Another simultaneous experiment was to make the liner full length down to the very bottom of the crankwell to see whether preventing any piston ‘rock’ would help. You can see the remains of this in the pics after it was later cut off. The rods had to be scalloped to clear the base of the liner, but we still use them to this day with no trouble.
The heads are a type you are familiar with and the drilled/tapped holes onder the dome on the exhaust side were so that we could use a head steady onto a frame cross tube. ( This was our super lightweight T45 frame, it was more of a frame steady than an engine steady. It was so light it sang like a tuning fork even after the engine was cut).”
I also sent him the pictures of my piston for his interest and to get his thoughts.
“As for the fuel pattern on the piston crown, by using a close profile high compression arrangement I expected that any ‘clean’ area on the side was trapped fuel ‘end gasses’ that got rudely pushed/ sucked out of the way before they had a chance to detonate.”
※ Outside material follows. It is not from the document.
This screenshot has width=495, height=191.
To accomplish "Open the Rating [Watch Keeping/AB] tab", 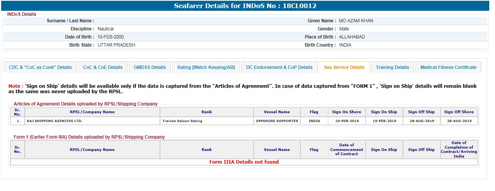I will [206, 67].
and of the photo of Martin:
I think it was taken at Mallory but expect Martin will correct me if necessary. Incidentally the silencer shown was our first effort after introduction of silencing regulations. This one is designed on the principle of ‘silencing by controlled leakage’ whereby multiple small outlets are provided under the crankcase all carefully pointed in different directions. From memory this set up has five intentional outlets including the official one. The theory is that one noise meter will have difficulty covering all directions at once. It worked well enough, for we would have been excluded on open pipes, and to my surprise the machine seemed, subjectively, to go just a little better than before.